In these years you should realize if you can really afford to quit work. The final decision will definitely be affected by the amount of preparation you have previously done, and how well you stuck to your retirement plan. If everything went according to your program, then you will be financially prepared for retirement and you might just have to continue what you did in the previous years.
On the other hand, you might feel that you are not really financially prepared, which will require some additional modification in order to get you to the retirement status in 5 years. Let’s see what are the factors that you have to take into account to get a realistic determination of how much you will need for your retirement.
How Long Will You Be In Retirement?
The goal of this determination is to realize if you can afford to retire in half a decade or not. Well, this question might seem a bit weird to you, but actually you should make a presumption of how long are you going to live. Of course there’s no exact way to be sure of the period of time you’re going to live, but you can make a reasonable estimate at least. Based on your family’s general level of health you should be able to guess the average age people in your family tend to reach. This might be the most important
Do You Need To Insure Your Assets Against Illnesses?
Life expectancy isn’t the only factor you should take into consideration when determining whether you’ll be ready for retirement or not.
Your family’s health history is also important in order to predict how much money you need in order to be financially ready for retirement. If your relatives have historically been prone to some long-term illnesses it might be wise for you to consider insuring your retirement assets. Having to pay illness or disability-related expenses from your retirement savings, might drain your nest egg really quickly. It is better to stay on the safe side and pay for long-term care (LTC) insurance if you think you might be more prone to developing certain illnesses.
What Will Your Expenses Be During Retirement?

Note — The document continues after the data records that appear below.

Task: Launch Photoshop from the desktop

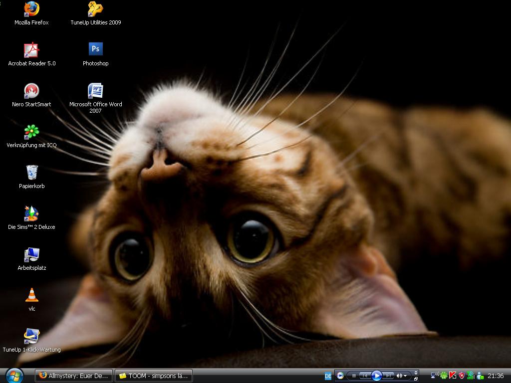Action: [95, 49]
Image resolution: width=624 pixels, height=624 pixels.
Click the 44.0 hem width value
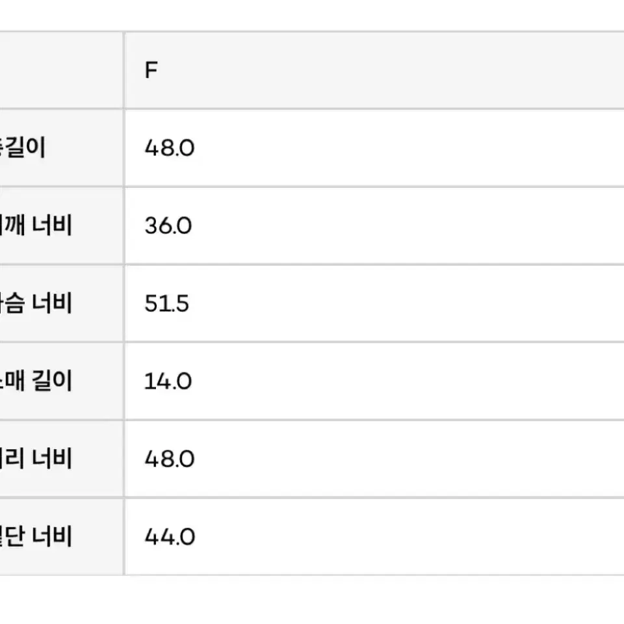170,536
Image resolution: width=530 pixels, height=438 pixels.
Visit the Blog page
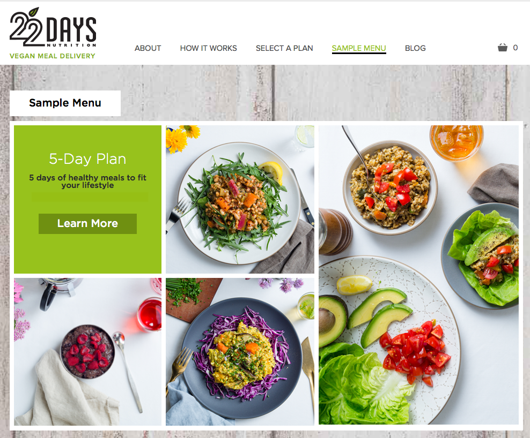point(415,48)
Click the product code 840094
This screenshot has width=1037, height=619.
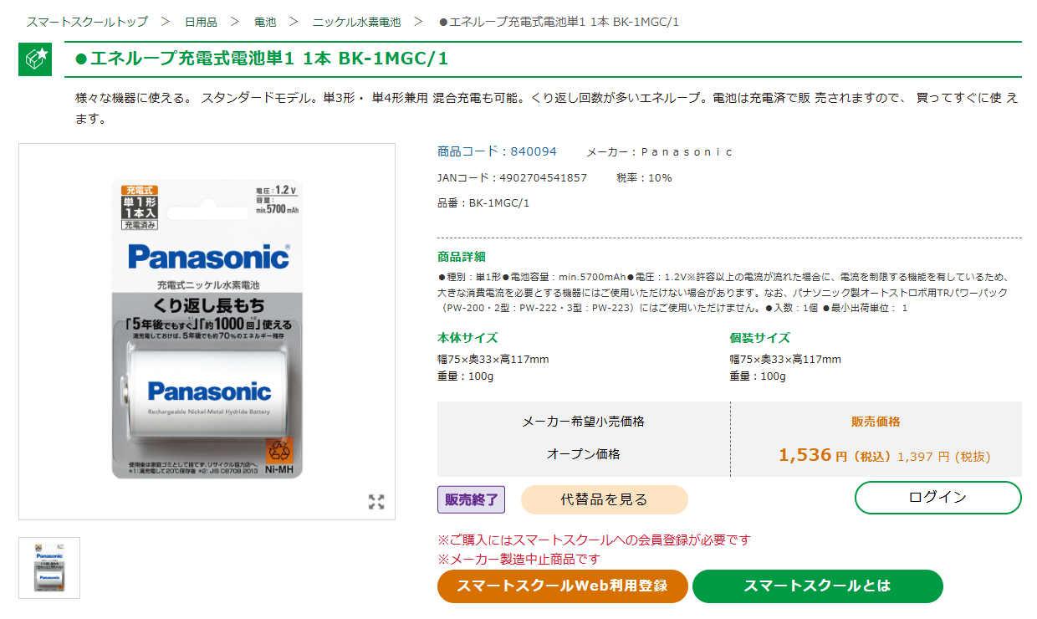tap(534, 151)
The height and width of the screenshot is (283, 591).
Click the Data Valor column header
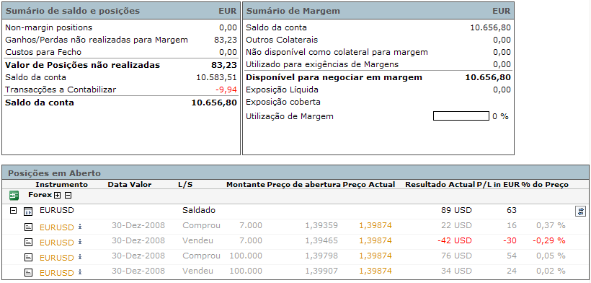coord(130,185)
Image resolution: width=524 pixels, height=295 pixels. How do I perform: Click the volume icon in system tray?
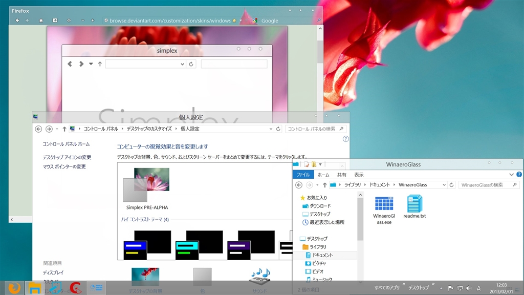[469, 288]
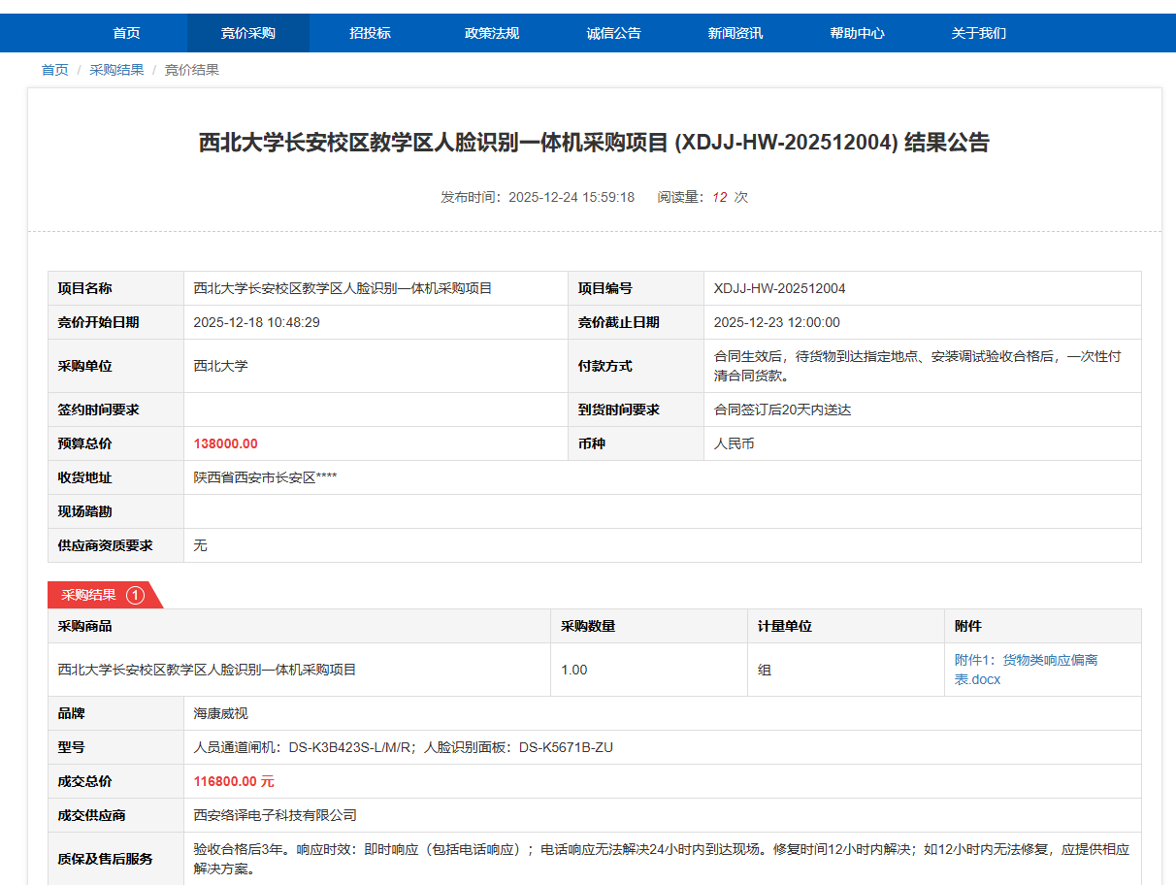
Task: Open the 新闻资讯 page
Action: tap(735, 33)
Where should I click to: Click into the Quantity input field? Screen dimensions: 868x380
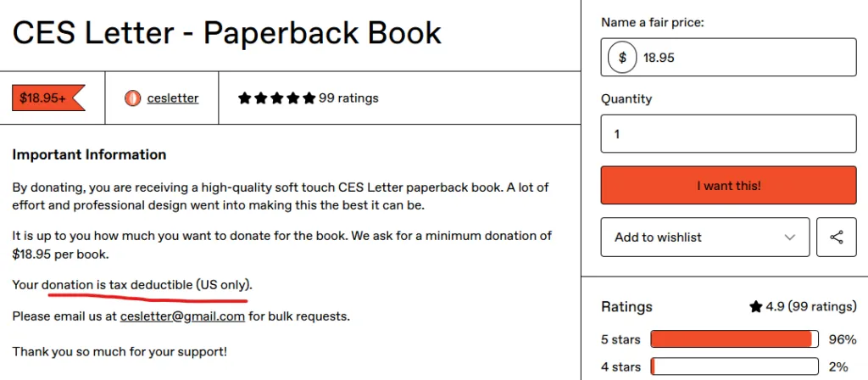(729, 134)
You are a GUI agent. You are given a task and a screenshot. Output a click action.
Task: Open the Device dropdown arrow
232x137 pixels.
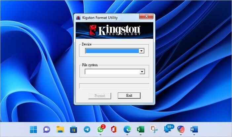coord(141,51)
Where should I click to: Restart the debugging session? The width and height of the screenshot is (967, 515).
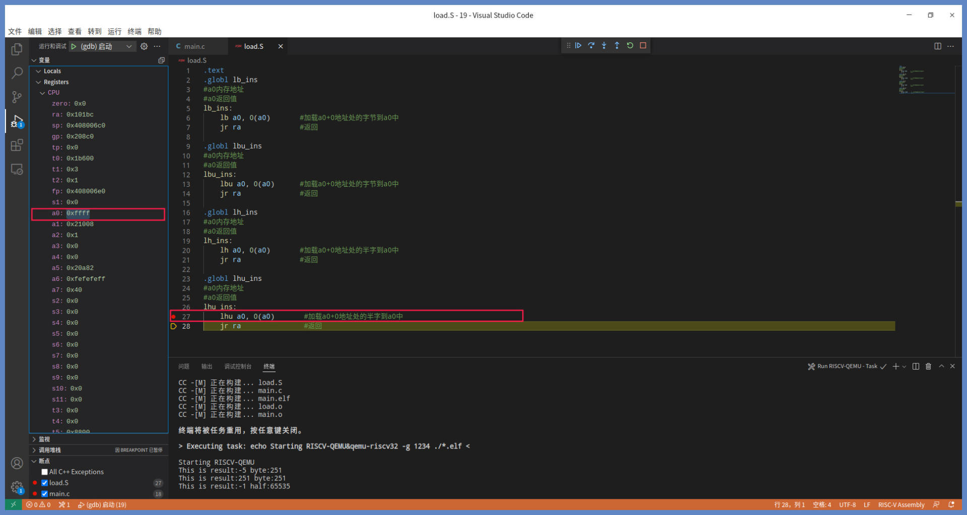click(630, 45)
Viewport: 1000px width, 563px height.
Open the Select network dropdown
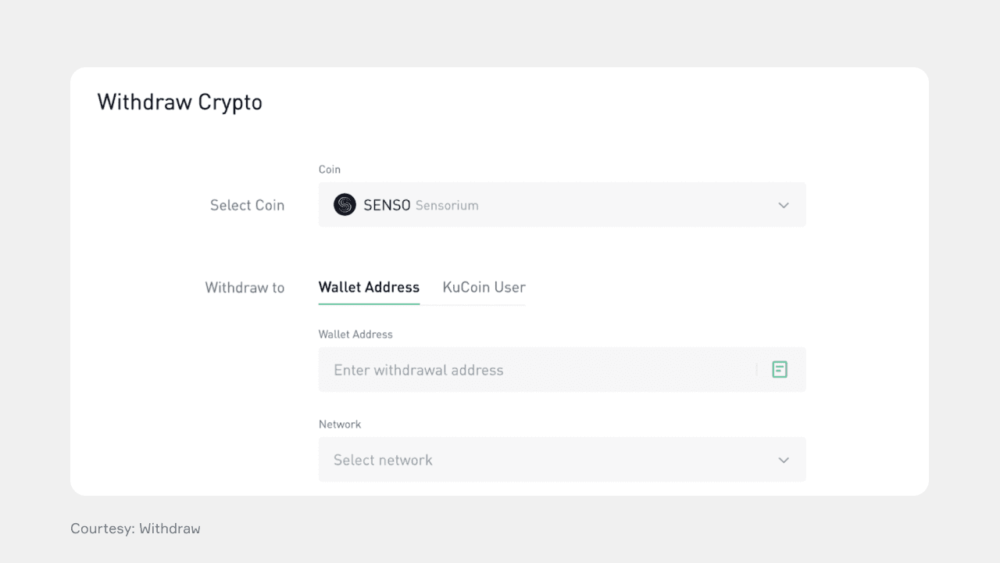click(x=563, y=460)
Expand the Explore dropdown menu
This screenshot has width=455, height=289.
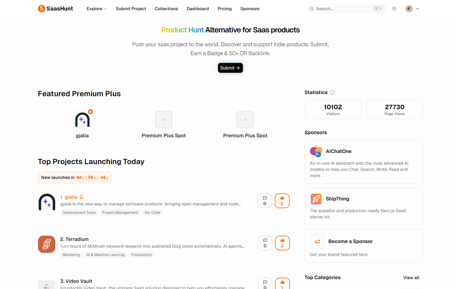[x=97, y=9]
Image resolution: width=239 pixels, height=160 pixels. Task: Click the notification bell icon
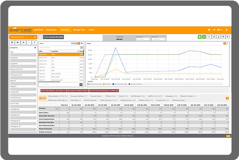coord(214,30)
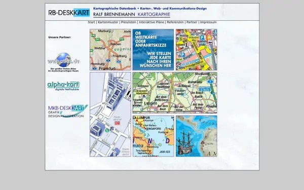This screenshot has height=190, width=304.
Task: Visit the alpha-kart partner logo
Action: click(x=63, y=86)
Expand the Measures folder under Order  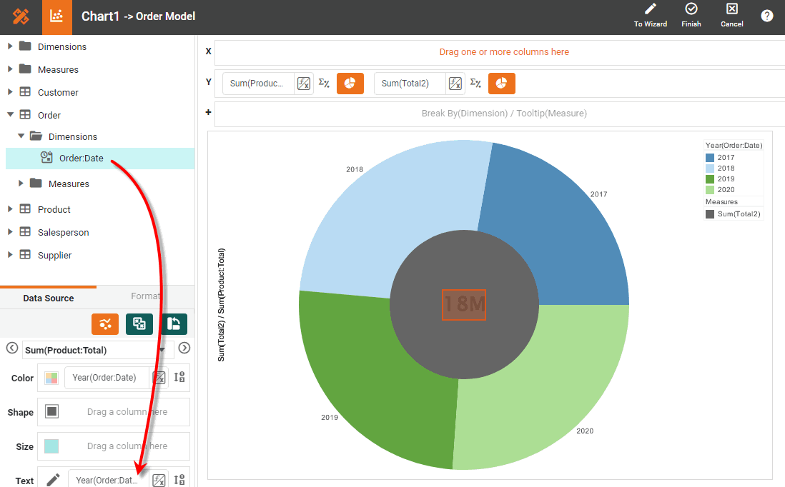click(x=21, y=184)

This should be one of the easiest parts of the readiness analysis you should do before finally retiring. Make a list of the items and events that might cost you money in the following decades and determine approximately how much will they cost you. You should also take in account the expenses that will no longer apply, so eliminate gasoline costs you spent on commuting from and to work, and add the items that will become your new expenses during retirement. For instance, your home utility bills might become higher or you might want to employ a caregiver at some point.
Establish Your Predetermined Income
Try to estimate the income you will receive that is already guaranteed. You can get an estimate of your Social Security benefits at the Social Security Administration website. Your predetermined income should include the pension income earned from your current and former employers, and the Social Security income.
Your income might also come from sources like property, be it real or intellectual. Make sure you include all real estate, royalties and rental properties into consideration.
Once you have taken all the projected expenses in account, you might now realize if you are ready for retirement or not. If you are ready, you will just need to maintain your current program and you will be able to retire in 5 years. If you are not financially ready, you might have to do a couple of changes in the next 5 years that might make retirement more possible and stress-free.